Students depended on recreation in their free time. Horseshoes, swimming, canoeing, boating, exploring, prospecting, photography, reading, letter writing, picking blueberries, and relaxation were all undertaken. Students were encouraged to fish if they could afford the $3 Minnesota fishing license. Wednesday and Sunday evenings were set aside for fellowship and ‘musical expression’ around a campfire. Boat trips were scheduled to local landmarks like Kettle Falls and Manitou Rocks in Canada. The students even formed a baseball team and would play against other teams in local events. 

Camp Marston, 1937

The summer surveying camp was a required course for all sophomore engineering students at Iowa State College. The skills learned at Camp Marston served as practical field training and application. A former student remarked that “the field work was meant to resemble an actual surveying job, and camp was operated like an actual surveying camp.” But you may ask yourself: why was Rainy Lake the chosen location?


John S. “Jack” Dodds

That is due in large part to John S. “Jack” Dodds, a civil engineering professor at Iowa State. Initially, many options had been proposed for an ISC surveying camp location. Professor Dodds did not believe these suggested areas were remote enough, and the lack of isolation would potentially cause distractions for his students. Dodds scouted northern Minnesota and fell in love with the Rainy Lake area. The rugged environment found in this region, which included the thick forest and rocky terrain along Rainy Lake, would offer a technical challenge for the students and mirror the rough topography they would experience in their profession. Dodds wrote in the 1923 Summer Surveying Camp report: “the almost complete isolation of the camp was one of its greatest advantages… Each man in camp learned how to maintain an engineering organization on the frontier, keeping up the morale, devising entertainments, learning to rely upon limited resources and appreciating the value of work.” 
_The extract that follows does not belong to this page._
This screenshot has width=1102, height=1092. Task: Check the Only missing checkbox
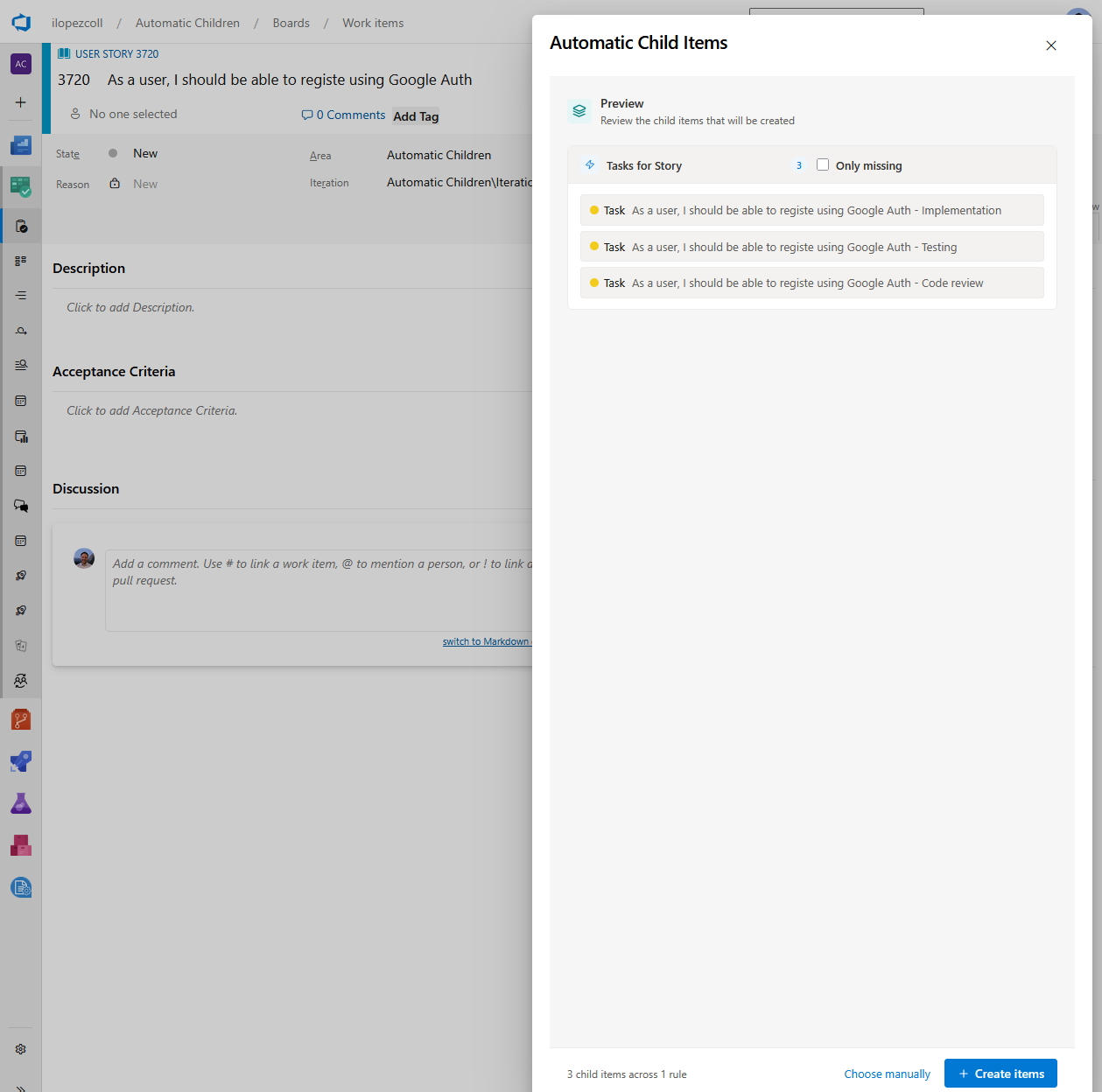822,164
Students at Camp Marston, 1927

Dodds ran the surveying program at Camp Marston from 1923 to 1939, with an average of 35 students attending each summer. Against Dodd’s wishes, the summer surveying camp was moved away from Rainy Lake in 1939 to an abandoned CCC camp in Wirt, Minnesota. The reason for the move came from the college’s Dean of Engineering, who had visited Camp Marston in 1938. He concluded it “was too remote, too archaic, and lacking the amenities a camp ought to have.” The qualities that originally drew Professor Dodds to the area were ultimately its undoing. However, Camp Marston’s legacy still lives on within Voyageurs National Park.

Polaris Cabin, 2010

Today, Camp Marston is a designated Visitor Destination Site within Voyageurs National Park. The site is accessible by boat and is located in Browns Bay, roughly 24 miles from the Rainy Lake Visitor Center. The site provides an opportunity for visitors to explore and learn about the historical significance of the ISC summer surveying camp. Plans are underway to restore the site. This includes historical rehabilitation of the existing building, creating a small trail system, and installing waysides that convey its story. Only one of the original structures remains intact – the Polaris Cabin, which served as the faculty living quarters – but rock chimneys and foundations reveal the positions where previous structures once stood. These vestiges endure as reminders of the “the Spirit of Rainy Lake”, camp comradery, and sense of purpose that Professor Dodds believed Camp Marston fostered within his students.